- _TASK_:
Please provide the entries below again, word for word.

==============================

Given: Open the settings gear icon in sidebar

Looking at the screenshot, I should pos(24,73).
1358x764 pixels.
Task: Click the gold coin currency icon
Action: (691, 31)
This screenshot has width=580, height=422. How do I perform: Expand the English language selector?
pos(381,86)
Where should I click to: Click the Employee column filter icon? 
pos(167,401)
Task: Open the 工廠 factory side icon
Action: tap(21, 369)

==============================

- _ANSWER TO THE PROBLEM_:
Given: Open the settings gear icon in sidebar

Looking at the screenshot, I should pos(24,73).
1358x764 pixels.
Task: Click the gold coin currency icon
Action: (691, 31)
This screenshot has width=580, height=422. How do I perform: Expand the English language selector?
pos(381,86)
Where should I click to: Click the Employee column filter icon? 
pos(167,401)
Task: Open the 工廠 factory side icon
Action: tap(21, 369)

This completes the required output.